+++ ENTRIES SHOWN +++

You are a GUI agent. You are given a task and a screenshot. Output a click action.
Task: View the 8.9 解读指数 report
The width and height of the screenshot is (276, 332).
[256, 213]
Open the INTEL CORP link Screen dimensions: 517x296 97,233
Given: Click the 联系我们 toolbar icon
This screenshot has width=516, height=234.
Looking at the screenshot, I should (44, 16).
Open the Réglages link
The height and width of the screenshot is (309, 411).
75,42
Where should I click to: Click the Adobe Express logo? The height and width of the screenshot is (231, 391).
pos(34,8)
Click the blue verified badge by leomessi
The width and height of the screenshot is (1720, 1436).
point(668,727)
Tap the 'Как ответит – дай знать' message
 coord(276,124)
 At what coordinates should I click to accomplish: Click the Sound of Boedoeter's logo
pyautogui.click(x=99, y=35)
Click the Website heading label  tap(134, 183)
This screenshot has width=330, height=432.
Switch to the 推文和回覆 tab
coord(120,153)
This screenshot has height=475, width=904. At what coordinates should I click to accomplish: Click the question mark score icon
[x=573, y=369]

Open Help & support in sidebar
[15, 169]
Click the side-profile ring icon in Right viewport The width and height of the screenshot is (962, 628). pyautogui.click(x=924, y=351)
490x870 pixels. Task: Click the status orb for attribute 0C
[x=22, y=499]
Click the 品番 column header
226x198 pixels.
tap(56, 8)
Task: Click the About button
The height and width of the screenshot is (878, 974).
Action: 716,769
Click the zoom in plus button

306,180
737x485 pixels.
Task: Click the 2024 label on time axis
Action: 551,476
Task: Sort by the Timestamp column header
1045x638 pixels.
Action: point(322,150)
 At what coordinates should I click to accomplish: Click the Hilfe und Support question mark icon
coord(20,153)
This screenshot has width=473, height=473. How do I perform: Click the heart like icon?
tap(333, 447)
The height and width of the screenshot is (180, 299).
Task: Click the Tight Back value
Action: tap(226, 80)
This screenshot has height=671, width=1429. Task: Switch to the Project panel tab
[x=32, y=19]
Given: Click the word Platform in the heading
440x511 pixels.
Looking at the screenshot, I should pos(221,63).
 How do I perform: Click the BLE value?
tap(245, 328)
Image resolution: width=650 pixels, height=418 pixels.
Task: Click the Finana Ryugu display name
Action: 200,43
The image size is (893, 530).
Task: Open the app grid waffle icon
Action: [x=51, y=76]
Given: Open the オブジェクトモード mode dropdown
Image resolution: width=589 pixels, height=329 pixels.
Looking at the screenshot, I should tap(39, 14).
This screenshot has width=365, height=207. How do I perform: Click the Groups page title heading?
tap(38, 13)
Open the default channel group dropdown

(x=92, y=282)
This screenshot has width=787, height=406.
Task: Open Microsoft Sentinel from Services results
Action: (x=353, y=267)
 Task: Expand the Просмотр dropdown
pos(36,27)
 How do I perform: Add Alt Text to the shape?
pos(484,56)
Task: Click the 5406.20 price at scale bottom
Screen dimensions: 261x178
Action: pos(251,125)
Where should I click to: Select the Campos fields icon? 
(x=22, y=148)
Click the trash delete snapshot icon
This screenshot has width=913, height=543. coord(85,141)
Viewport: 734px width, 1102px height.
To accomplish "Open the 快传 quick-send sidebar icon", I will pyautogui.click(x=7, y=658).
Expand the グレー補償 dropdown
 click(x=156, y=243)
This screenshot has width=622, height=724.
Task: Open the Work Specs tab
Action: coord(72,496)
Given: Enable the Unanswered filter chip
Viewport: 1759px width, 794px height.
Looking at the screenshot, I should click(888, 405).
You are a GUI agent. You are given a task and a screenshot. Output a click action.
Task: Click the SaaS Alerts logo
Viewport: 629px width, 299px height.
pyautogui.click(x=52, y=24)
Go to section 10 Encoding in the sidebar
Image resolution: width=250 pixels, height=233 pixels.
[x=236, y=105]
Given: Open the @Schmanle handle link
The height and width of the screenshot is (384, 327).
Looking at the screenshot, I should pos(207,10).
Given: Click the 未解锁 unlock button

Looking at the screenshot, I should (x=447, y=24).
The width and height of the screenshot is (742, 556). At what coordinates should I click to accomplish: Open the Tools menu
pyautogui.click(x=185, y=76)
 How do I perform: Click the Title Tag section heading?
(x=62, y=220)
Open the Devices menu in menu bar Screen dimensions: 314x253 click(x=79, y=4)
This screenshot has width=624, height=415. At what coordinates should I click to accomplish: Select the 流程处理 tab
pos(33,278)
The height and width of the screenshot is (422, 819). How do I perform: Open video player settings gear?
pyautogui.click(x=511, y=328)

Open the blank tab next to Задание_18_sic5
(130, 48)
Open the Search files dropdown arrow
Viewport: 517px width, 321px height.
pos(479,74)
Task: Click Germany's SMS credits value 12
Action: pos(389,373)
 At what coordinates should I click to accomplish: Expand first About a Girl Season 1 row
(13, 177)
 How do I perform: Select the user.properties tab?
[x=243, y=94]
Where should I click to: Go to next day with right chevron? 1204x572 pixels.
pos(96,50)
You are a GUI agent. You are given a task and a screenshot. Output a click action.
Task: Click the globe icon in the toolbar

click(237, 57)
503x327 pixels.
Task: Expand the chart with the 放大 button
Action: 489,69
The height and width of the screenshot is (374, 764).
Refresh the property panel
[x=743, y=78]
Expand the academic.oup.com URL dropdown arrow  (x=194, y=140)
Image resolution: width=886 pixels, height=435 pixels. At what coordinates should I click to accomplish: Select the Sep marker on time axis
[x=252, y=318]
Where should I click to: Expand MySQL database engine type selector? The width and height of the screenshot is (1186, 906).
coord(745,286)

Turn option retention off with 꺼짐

+++

■ GOAL OF THE EXERCISE ■
What lines in the data hold the word "column"? Return them.

■ FINISHED EXERCISE ■
Click the 品番 column header
Task: Sort by the Timestamp column header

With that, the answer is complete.